The problem that won’t go away

It’s worth pausing to consider why Toll’s particular area of expertise matters so urgently. The United States continues to face an opioid crisis that has killed more than half a million people since 1999. Current treatments for opioid use disorder — methadone, buprenorphine, naltrexone — work for many patients but carry their own limitations. Chronic pain, meanwhile, remains notoriously difficult to treat without invoking the very pathways that create addiction risk.

The NOP receptor system, which Toll helped reveal, represents one of the few genuinely novel pharmacological angles in this space. Compounds that target NOP receptors might offer pain relief without the respiratory depression that makes traditional opioid overdoses lethal.
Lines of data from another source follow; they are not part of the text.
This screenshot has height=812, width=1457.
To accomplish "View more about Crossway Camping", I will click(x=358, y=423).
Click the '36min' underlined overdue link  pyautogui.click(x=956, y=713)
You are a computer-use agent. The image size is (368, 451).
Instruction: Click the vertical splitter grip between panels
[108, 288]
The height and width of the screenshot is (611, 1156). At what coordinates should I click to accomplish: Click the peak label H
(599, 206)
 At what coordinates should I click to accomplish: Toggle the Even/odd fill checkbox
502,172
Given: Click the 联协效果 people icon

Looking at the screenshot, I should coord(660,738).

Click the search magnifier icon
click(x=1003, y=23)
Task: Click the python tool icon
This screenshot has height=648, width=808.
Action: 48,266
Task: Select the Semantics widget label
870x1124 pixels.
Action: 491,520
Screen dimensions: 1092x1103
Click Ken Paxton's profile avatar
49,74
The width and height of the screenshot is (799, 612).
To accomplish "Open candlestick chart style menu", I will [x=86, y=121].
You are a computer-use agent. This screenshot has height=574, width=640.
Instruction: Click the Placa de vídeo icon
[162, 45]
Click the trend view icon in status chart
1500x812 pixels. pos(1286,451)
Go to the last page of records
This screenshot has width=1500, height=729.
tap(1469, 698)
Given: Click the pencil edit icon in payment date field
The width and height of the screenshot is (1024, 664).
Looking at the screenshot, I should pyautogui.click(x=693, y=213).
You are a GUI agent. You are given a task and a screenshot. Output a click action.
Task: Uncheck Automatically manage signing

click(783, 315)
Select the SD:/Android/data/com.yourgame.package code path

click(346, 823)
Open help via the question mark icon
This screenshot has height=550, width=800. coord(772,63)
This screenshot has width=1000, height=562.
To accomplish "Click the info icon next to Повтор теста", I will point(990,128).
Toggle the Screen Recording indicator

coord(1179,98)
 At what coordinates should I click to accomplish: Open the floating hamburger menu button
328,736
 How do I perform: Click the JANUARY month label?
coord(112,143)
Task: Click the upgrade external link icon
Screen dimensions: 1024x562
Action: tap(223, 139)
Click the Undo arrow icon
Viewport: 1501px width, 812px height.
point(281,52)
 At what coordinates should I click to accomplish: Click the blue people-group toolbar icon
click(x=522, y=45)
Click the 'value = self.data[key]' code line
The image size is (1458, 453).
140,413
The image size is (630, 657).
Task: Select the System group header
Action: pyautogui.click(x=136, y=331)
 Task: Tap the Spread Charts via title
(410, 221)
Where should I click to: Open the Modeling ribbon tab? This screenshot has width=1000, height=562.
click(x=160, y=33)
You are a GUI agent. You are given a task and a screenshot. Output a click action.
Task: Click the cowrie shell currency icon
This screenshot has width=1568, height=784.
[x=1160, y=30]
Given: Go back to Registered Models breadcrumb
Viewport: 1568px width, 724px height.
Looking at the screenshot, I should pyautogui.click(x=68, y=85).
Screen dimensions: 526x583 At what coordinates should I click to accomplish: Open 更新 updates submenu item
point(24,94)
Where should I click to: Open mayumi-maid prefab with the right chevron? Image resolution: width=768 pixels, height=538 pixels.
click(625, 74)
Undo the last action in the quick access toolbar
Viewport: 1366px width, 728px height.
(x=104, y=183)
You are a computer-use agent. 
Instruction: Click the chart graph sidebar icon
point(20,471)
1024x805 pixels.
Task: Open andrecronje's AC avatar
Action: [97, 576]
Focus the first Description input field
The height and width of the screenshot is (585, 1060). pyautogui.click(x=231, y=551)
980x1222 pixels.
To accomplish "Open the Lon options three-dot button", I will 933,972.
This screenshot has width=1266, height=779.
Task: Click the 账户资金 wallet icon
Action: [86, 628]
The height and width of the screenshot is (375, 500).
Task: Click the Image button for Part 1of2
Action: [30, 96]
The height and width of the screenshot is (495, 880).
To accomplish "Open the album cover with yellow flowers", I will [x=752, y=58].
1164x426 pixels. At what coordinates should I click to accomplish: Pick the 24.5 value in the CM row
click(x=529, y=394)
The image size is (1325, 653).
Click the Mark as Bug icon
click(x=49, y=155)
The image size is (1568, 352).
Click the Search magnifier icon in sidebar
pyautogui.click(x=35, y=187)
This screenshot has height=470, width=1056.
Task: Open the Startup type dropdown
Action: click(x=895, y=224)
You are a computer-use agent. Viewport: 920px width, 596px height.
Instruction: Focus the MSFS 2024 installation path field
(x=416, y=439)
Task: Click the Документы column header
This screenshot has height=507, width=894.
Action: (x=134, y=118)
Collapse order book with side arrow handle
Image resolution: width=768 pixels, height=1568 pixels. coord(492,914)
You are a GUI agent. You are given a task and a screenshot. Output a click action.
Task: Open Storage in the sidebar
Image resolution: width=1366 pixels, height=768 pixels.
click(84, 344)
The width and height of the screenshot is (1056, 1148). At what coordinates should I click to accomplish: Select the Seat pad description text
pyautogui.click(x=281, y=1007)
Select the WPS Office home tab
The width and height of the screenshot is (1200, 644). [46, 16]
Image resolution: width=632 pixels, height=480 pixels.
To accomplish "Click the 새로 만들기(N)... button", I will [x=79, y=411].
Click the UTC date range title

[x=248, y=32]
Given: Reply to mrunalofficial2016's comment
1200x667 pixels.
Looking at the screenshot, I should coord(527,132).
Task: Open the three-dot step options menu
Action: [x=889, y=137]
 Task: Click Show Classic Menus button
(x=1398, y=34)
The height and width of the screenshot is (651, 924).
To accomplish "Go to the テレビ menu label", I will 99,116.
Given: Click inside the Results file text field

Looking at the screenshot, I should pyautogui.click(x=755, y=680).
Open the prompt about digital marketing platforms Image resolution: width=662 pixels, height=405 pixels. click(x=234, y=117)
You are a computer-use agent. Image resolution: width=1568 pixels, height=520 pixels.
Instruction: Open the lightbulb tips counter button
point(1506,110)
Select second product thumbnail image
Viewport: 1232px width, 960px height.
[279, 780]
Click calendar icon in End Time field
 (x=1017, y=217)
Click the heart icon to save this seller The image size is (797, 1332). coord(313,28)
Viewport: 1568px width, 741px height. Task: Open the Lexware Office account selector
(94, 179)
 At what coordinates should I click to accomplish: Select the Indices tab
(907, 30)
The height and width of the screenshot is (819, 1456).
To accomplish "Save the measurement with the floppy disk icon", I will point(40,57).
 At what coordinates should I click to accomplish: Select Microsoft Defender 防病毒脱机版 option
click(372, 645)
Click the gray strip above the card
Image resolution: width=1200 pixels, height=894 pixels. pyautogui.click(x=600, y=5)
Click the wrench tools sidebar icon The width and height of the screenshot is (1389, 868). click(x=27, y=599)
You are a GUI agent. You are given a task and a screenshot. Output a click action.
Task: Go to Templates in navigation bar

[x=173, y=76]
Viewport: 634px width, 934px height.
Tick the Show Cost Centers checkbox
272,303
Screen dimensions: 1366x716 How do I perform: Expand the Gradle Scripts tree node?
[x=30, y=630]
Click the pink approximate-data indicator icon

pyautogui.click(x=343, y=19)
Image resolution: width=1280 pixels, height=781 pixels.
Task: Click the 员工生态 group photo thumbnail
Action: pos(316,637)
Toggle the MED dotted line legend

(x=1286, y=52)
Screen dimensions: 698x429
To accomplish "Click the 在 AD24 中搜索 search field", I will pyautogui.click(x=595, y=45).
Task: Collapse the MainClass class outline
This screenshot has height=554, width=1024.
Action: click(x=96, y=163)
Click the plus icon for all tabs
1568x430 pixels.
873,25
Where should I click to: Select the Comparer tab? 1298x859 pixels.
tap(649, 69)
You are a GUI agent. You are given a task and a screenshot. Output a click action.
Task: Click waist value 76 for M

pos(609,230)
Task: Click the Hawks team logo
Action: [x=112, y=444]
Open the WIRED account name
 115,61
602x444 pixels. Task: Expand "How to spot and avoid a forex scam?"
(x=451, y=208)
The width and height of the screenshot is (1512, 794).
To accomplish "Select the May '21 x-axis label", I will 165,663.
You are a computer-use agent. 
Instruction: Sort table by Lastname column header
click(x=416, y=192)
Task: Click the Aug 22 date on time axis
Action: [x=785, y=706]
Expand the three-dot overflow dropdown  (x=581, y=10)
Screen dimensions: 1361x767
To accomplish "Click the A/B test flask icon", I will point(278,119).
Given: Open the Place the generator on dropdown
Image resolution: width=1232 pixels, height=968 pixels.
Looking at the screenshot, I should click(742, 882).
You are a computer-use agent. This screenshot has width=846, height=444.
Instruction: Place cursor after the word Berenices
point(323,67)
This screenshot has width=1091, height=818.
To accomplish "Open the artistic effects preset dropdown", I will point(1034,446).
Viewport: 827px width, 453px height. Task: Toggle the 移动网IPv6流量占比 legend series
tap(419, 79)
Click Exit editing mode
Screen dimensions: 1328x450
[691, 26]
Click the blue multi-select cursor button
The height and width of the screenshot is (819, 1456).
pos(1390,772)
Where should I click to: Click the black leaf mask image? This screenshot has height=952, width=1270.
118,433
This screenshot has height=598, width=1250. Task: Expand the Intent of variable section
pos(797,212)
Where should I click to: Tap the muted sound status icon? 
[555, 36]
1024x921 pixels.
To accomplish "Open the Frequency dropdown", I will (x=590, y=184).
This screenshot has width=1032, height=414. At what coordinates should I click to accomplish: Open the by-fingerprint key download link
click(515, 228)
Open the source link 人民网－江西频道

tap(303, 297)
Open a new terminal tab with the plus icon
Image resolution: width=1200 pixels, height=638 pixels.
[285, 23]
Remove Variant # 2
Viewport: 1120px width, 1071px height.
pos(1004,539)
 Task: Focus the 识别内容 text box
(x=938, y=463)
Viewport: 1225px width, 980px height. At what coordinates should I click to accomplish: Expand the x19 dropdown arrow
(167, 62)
They might modulate reward circuitry without triggering the euphoria that drives compulsive use. These are not certainties — they are hypotheses being tested across multiple laboratories worldwide, building on foundational work that Toll and his collaborators laid down decades ago.

Similarly, the pursuit of subtype-selective nicotinic receptor ligands addresses a gap in addiction medicine. Nicotine addiction remains one of the leading preventable causes of death globally, and current pharmacotherapies — including varenicline (Chantix) — don’t work for everyone. More precise molecular tools could eventually yield more effective cessation aids.

A career in motion

Toll’s trajectory itself reads like a tour of American biomedical research infrastructure. He earned his Ph.D. in biological chemistry from UCLA in 1978, then completed postdoctoral fellowships at UCLA and Johns Hopkins University, where he trained under Solomon Snyder — the neuroscientist whose own work on opioid receptors and neurotransmitter systems shaped the field. From 1981 to 2011, Toll worked at SRI International, the nonprofit research institute in Silicon Valley. He also held extended research appointments in France, at the Centre National de la Recherche Scientifique in Toulouse and the University of Louis Pasteur in Strasbourg.

In 2011, he moved to Torrey Pines Institute for Molecular Studies as director of neuropharmacology before joining FAU in 2018. At FAU, he is a member of the Stiles-Nicholson Brain Institute, which focuses on neuroscience research spanning neurodegeneration, neurotrauma, and substance use disorders.

Toll and the rest of the 2026 NAI senior member class will be formally inducted at the academy’s 15th annual conference, scheduled for June 1–4 in Los Angeles.

When asked about the recognition, Toll pointed not to himself but to the cumulative effort. His work in pain management, addiction, and drug discovery, he noted, reflects decades of collaboration — and the long, iterative process of turning scientific observations into something that might eventually reach a patient.

That “might eventually” is the honest part. In pain and addiction research, the distance between a promising receptor target and an approved drug is measured in years, often decades. Toll has been walking that distance longer than most. The NAI designation is a milestone along the way — not a finish line.